Updated: Nov 15
The annual number of paediatric metabolic and bariatric surgery (MBS) procedures in the US more than doubled between 2010 and 2017, but Black And Hispanic teens accounted for a disproportionately low percentage of the procedures despite them having a higher prevalence of obesity than their white counterparts. The findings, 'National Trends in Pediatric Metabolic and Bariatric Surgery: 2010–2017', were published in the journal Pediatrics.
The study researchers, led by St Louis Children's Hospital-Washington University, sought to examine current US trends in paediatric bariatric surgery including procedure rates, procedure type, demographics, BMI, comorbidities, length of stay and complication rates, and primary payer. The researchers evaluated MBS utilisation rates among paediatric patients using weighted discharge data from 2010 to 2017.

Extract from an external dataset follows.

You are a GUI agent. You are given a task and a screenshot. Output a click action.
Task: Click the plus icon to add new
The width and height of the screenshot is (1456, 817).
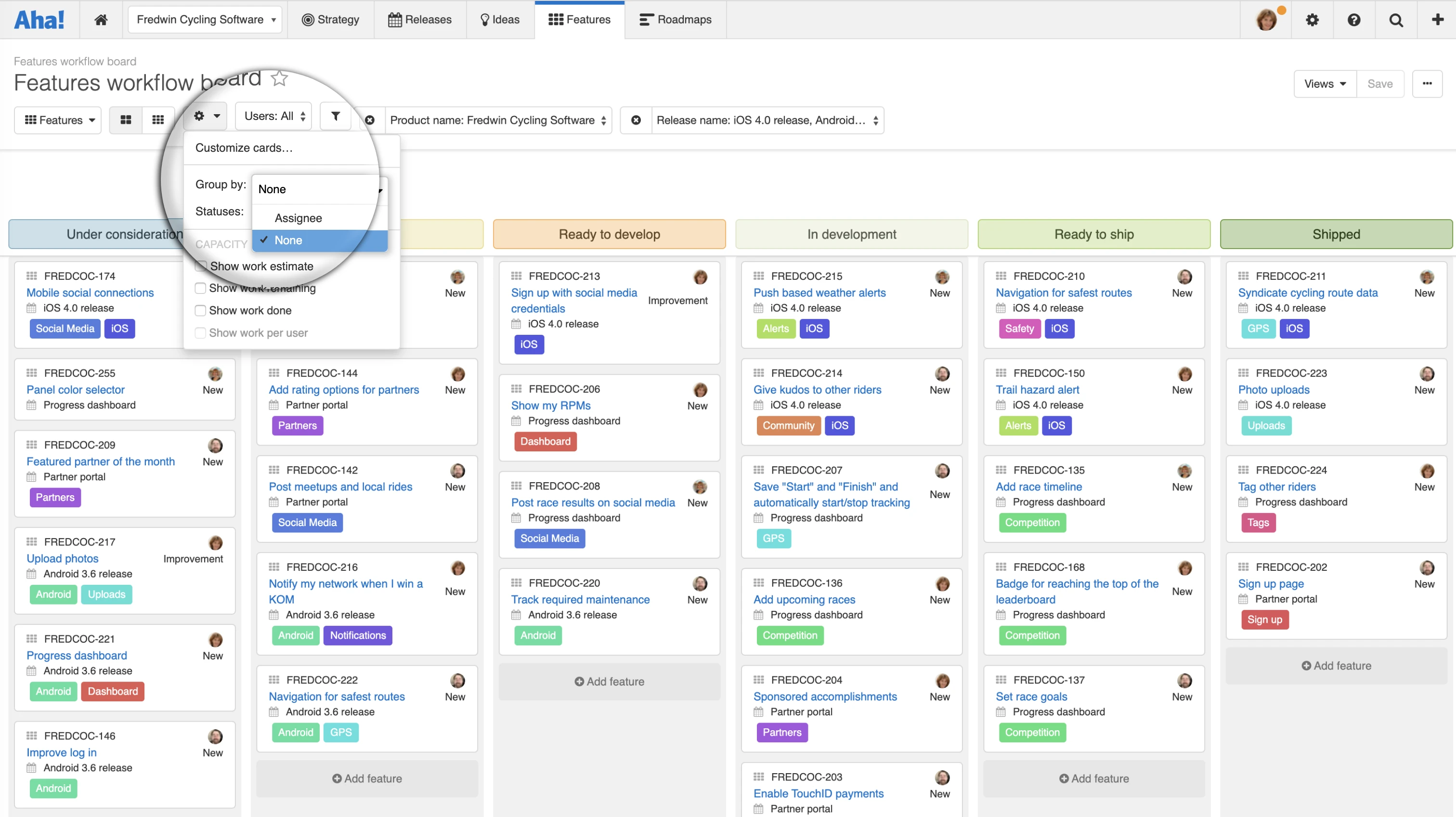(1437, 20)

The study identified 9,014 index records and the overall annual procedure rates increased from 2.29 (1.62–2.96) to 4.62 (3.70–5.54) per 100 000 (p<0.001) between 2010 and 2017. From 2010 to 2017 (Figure 1), the type of procedure performed evolved with the rates of Roux-en-Y gastric bypass (RYGB) (1.68 [1.21–2.15] to 0.61 [0.42–0.80] procedures per 100 000; p=0.25) and adjustable gastric band (AGB) (0.53 [0.33–0.73] to 0.07 [0.01–0.13] per 100 000, p=0.17) decreasing, whereas sleeve gastrectomy (SG) increased significantly (0.31 [0.12–0.50] to 3.99 [3.33–4.65] procedures per 100 000; p<0.001). Unsurprisingly, the rate of open procedures was low and decreased over time (0.08 [0.00–0.16] to 0.045 [0.00–0.08] procedures per 100 000) and was too small to report after 2015.
The mean age did not differ significantly between 2010 and 2017 (18.10 [17.88–18.32] and 17.96 [17.70–18.22]; p=0.78), the cohort was predominantly female (76.5% to 75.4%, p=0.56). All racial groups showed an increase in the total number of procedures over time, however, although white children comprised 54.0% to 45.0% of the cohort from 2010 to 2017 (p=0.05) - the percentage of Black children undergoing MBS decreased over time from 18.2% to 14.6% (p=0.05), whereas numbers among Hispanic children saw a slight growth (17.2% to 25.9%, p=0.05). Insurance status was predominated by private payers (59.9% to 53.4%, p=0.06), though there was a trend toward increased proportions of Medicaid and Medicare increased from 24.5% to 36.3% (p=0.06) during the study period.
Between 2010 and 2017, the percentage of children with BMI greater than 50 grew from 4.2% to 16.2% (p<0.001). The only group to show the opposite trend was ‘morbidly obese’, which decreased from 48.4% to 17.2% over time. Hypertension (HTN) was the most common obesity-related comorbidity (21.2% to 16.2%), followed by obstructive sleep apnoea (20.3% to 25.0%), gastroesophageal reflux disease (16.2% to 24.6%), diabetes mellitus (15.2% to 11.3%) and nonalcoholic steatohepatitis (12.6% to 18.5%).
“Though a proven safe and effective weight loss intervention, paediatric MBS is underutilised with disproportionately lower rates among minority groups,” the authors concluded. “Further investigation into the racial and social determinants that limit access to MBS is essential to combat this growing public health crisis.”